The “Cult of the Machine” at San Francisco’s DeYoung Museum spotlighted American artists’ fascination with the industrial boom roughly between the World Wars, when machines equaled progress and the future and, therefore, became a new vocabulary for the decorative and visual arts. I was hooked immediately by Morton Livingston Schamberg’s nonsense machines, precisely drawn and vividly colored, almost living objects that recalled some of Marcel Duchamp’s fantasies. Theodore Roszak did the same in sculpture, and the early section was capped by two works from the wondrous Gerald Murphy, reason enough in themselves to see the show.

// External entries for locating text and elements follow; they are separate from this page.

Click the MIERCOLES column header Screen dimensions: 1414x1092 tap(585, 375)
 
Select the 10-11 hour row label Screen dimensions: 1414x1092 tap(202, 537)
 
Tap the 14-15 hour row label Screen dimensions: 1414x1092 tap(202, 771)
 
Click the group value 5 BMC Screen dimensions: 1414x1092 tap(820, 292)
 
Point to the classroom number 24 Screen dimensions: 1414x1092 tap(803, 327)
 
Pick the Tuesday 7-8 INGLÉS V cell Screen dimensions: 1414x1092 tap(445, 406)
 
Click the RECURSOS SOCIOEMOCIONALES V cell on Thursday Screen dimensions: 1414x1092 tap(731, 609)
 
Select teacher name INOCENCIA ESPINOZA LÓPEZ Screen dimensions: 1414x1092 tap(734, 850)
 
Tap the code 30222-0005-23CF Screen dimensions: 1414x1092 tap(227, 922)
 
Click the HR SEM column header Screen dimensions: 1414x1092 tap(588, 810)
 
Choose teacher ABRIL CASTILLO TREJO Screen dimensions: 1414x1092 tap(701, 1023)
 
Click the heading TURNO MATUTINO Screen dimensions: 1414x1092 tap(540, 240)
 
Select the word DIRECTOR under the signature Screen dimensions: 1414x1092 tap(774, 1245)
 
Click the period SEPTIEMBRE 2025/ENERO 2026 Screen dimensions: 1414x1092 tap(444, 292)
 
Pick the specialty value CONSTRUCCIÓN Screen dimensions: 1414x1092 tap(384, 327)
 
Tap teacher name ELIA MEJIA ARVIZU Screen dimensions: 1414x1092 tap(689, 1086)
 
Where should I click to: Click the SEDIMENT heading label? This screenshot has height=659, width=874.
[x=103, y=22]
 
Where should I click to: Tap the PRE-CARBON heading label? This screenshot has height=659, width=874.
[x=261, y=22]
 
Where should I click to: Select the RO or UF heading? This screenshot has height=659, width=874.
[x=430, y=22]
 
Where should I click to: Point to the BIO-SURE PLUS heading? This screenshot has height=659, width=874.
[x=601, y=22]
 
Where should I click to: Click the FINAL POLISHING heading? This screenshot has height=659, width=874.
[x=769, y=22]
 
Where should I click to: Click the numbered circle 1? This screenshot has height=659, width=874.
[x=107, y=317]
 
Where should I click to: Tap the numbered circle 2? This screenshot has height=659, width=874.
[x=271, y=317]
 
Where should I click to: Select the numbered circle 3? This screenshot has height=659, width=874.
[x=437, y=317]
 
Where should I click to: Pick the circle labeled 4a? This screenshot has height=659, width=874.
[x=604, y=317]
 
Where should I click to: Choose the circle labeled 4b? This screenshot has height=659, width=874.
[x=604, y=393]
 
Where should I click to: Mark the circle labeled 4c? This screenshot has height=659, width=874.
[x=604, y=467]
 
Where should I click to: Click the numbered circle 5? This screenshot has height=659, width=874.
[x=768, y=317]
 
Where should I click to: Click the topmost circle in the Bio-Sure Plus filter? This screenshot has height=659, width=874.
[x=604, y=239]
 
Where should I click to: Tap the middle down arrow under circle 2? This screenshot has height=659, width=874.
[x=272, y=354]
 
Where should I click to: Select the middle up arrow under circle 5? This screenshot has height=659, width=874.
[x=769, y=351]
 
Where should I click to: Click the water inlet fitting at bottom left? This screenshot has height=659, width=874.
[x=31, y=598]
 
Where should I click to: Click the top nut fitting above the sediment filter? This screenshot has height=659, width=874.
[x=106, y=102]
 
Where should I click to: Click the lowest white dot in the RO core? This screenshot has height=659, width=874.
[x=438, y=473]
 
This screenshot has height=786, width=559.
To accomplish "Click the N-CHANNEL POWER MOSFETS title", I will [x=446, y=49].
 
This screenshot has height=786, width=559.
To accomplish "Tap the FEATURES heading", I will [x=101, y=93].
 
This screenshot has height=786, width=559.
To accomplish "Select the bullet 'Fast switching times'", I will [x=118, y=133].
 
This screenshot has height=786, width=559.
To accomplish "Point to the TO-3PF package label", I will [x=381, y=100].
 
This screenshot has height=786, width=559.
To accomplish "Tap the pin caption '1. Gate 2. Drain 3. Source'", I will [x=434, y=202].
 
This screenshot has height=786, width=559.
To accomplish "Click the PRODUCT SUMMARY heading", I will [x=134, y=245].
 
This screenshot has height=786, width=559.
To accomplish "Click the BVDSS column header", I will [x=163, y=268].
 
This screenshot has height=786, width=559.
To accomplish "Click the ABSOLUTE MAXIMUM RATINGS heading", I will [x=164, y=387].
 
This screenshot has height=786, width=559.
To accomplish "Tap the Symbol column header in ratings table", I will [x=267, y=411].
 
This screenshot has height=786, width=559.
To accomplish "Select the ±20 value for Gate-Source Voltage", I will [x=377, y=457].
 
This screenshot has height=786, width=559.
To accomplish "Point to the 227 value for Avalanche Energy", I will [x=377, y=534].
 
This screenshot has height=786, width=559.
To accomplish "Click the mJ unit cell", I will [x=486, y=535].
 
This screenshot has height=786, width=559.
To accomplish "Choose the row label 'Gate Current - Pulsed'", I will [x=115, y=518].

Next came industrial landscapes, and I was struck by the realization that every museum of American art must have a Charles Sheeler to be complete. He is the Precisionist par excellence, and, more than anyone, stands for this era, with works that bridge Surrealism and Photorealism. The absence of human presence makes the chimney, the silo, the empty room come alive; his composition is clean, his line is pure, his colors bold and his light, in the best works, is brilliant. The interplay with his own photography is a bonus. Ralston Crawford is a poor-man’s Sheeler, but his Overseas Highway, from a private collection, was a standout; and Edmund Lewandowski, the third of this trio, also showed well.
It was fun, as always, to see two friends from Mia – Georgia O’Keeffe’s City Lights and Paul Frankl’s Skyscraper bookcase – plus a few works from the Myron Kunin Collection. The show petered out in its later galleries – does Reginald Marsh really fit here? – and it seemed to undercut its own point when it finished with a room of barns, painted by the same artists. Where did the machines go?